** start Text block **

Good Thursday morning, golf fans.  
 
**We’re looking for advertisers for 2020. Drop me a line if you’d like to talk about getting your message in front of the M9 readership.** 

 

1. Good news for Team USA? Reed, Woodland lead
BBC report on round one from Albany...”Gary Woodland and fellow American Patrick Reed share the lead after the first round of the Hero World Challenge in the Bahamas.”
  • “The pair managed six-under rounds of 66 as Tiger Woods was one of those to struggle in windy conditions.”
  • “The 15-time Major champion closed with a bogey and double bogey to slip to level par for his opening round.”
  • “England’s Justin Rose is one of four players three shots off the lead and one behind second-placed Chez Reavie.”

Full piece.

** end Text block **

--- Exercise ---
Pick up the golf newsletter covering the Hero World Challenge after its last line and keep writing it.

** start Given data **

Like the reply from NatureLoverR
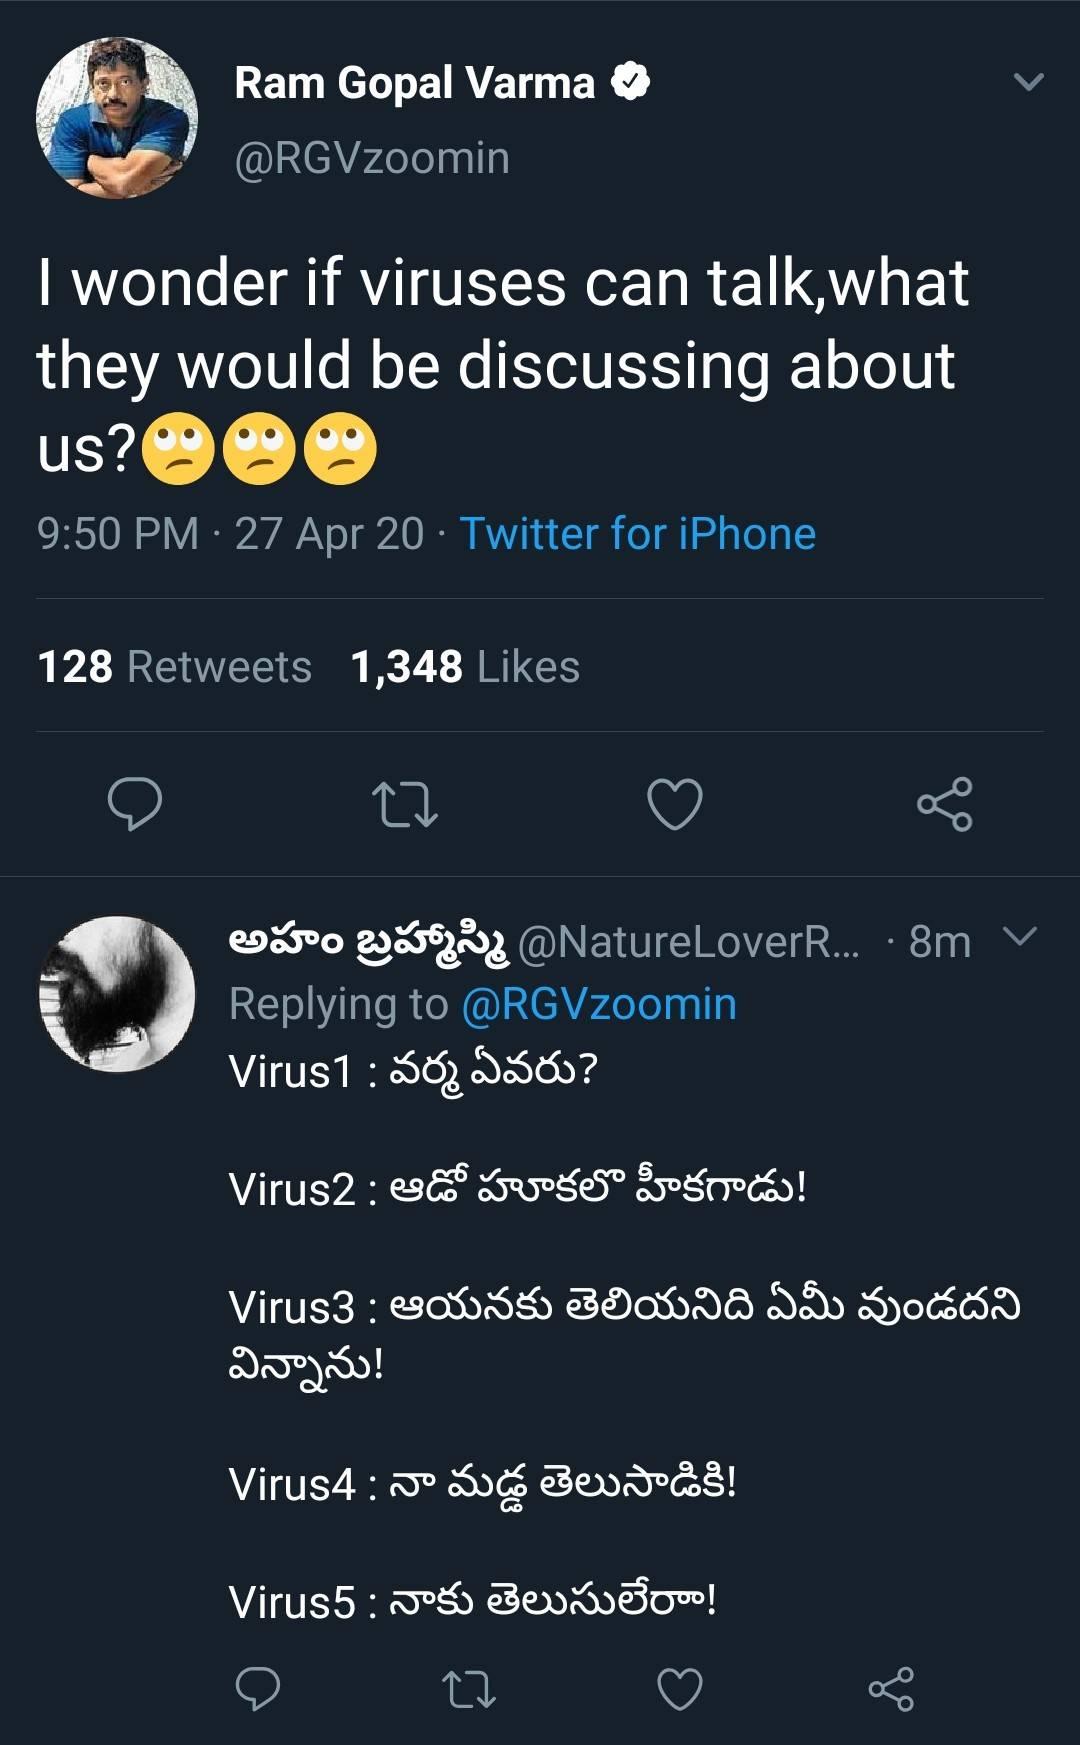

** end Given data **

--- Task result ---
2. Tiger opens with 72
Bad bookends a slow start make for captain Woods…
ESPN’s Bob Harig…”A good bit of work to get himself back in the tournament was blown away on the final two holes, as Woods finished with a bogey and double-bogey to shoot even-par 72 and finish 6 strokes back of leaders Patrick Reed and Gary Woodland and tied for 11th in the 18-player field.”
  • “I didn’t putt that well today, but my short game was great and I drove it really well,” Woods said. “Just hit a couple poor iron shots that cost me a few shots. Got myself kind of right there in the mix and then bad shots on 17, 18.”
  • “Playing for the first time since his October victory at the Zozo Championship in Japan, Woods simply appeared a bit off, not giving himself very many birdie opportunities, bogeying two par-5s and struggling on a particularly windy day in the Bahamas.”
  • “But after playing the front nine in 2 over par, he rebounded by playing a five-hole stretch in 5 under par, including chipping in for an eagle at the par-5 15th hole. That got him to 2 under par, only to give it back on the last two holes.”

Full piece.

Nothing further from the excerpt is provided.